In terms of transfer speed, Wi-Fi offers the fastest solution. Newest standards such as 802.11ac advertise a maximum theoretical speed of to 1300 Mbps [65], with a maximum theoretical range of about 90 m outdoors, and 45 m indoors. Bluetooth 3.0, however, offers a maximum speed of 24 Mbps and a maximum theoretical range of 100 m. Starting from Bluetooth 2.0, a new standard was introduced as Bluetooth Low Energy (BLE), and was further improved in version 5.0, doubling its data rate [66]. The main goal of BLE is to reduce energy consumption in order to extend battery life of smartphones and wearables. However, the maximum transfer speed of BLE is 2 Mbps only, making it 12 times slower than regular Bluetooth. ZigBee has emerged in 2003 as a new standard particularly adapted to the Internet of Things (IoT) and sensor-based systems, with a focus on low latency and very low energy consumption [67]. LoRaWAN (Longe Range Wide Area Network) is a recently released (2016) network protocol built for LoRa compliant chips. It uses a star-of-stars topology and is advertised for long range, low energy consumption communication. Sanchez-Iborra et al. [68] have tested LoRaWAN’s maximal range and have found that packets could travel up to 7 km in an urban scenario, and 19 km in a rural scenario, thanks to the absence of obstacles in the way.

There are a lot of parameters to take into account for energy consumption, such as the type of packets used for Bluetooth, data transfer rate, sleep time, and transfer time for Wi-Fi.
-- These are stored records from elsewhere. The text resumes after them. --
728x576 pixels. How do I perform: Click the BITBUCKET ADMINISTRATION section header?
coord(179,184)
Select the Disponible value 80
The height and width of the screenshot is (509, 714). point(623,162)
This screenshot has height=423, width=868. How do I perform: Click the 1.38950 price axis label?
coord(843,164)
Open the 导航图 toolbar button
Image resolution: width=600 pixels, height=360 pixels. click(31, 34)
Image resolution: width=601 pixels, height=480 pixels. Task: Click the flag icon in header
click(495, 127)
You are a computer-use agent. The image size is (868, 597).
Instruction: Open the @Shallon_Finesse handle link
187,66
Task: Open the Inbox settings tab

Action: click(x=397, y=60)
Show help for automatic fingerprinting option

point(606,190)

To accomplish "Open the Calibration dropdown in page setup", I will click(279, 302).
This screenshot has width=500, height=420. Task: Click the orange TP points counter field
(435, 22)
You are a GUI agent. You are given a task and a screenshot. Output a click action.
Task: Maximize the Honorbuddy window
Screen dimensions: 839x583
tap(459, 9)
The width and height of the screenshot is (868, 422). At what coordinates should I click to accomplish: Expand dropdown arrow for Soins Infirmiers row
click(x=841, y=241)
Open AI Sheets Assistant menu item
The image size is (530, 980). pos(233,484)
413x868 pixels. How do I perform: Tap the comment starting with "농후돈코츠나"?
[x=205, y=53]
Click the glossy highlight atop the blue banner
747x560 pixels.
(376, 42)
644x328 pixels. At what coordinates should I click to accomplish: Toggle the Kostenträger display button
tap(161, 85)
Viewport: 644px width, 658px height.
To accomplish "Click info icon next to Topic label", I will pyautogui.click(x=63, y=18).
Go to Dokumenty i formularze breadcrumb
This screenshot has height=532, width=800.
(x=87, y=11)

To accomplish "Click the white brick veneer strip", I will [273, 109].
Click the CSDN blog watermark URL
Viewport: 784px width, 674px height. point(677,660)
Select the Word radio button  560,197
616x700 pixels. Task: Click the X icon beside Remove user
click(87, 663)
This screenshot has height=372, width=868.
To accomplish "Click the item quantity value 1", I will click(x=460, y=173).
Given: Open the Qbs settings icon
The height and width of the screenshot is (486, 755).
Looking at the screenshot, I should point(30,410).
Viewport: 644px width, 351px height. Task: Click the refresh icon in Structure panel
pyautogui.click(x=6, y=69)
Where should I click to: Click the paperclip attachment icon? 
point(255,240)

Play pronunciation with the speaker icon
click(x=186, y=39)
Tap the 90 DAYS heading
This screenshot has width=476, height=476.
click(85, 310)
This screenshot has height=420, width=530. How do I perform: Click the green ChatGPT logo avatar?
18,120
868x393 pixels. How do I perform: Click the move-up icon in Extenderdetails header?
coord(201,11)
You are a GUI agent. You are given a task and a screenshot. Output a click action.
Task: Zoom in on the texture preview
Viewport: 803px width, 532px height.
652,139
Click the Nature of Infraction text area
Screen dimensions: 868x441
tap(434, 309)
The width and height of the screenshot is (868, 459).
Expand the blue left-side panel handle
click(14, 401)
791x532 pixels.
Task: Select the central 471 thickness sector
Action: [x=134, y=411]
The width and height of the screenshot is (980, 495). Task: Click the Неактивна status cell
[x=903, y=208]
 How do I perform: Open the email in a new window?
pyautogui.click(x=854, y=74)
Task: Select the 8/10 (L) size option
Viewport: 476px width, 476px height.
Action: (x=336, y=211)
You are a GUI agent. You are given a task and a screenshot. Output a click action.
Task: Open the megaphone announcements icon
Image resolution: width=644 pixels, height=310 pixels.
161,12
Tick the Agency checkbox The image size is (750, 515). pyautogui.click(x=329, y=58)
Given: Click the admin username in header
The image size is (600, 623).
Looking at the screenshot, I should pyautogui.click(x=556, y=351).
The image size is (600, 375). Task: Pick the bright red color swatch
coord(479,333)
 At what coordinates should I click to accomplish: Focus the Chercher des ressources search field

In each case, we picked the lowest consuming configuration presented in the papers in order to have an even ground for comparison. A comparative table can be found above (Table 1). In most cases, maximum range, transfer speed, number of nodes, and minimum power consumption cannot be achieved at the same time.

Table 1. Comparison table for Wi-Fi, Bluetooth, BLE, ANT, and ZigBee standards in terms of speed, range, energy consumption, compatible topologies, and maximum number of nodes in a single network. The highest values in have been highlighted in the speed, range, and max number of nodes category, and the lowest value in the energy consumption category.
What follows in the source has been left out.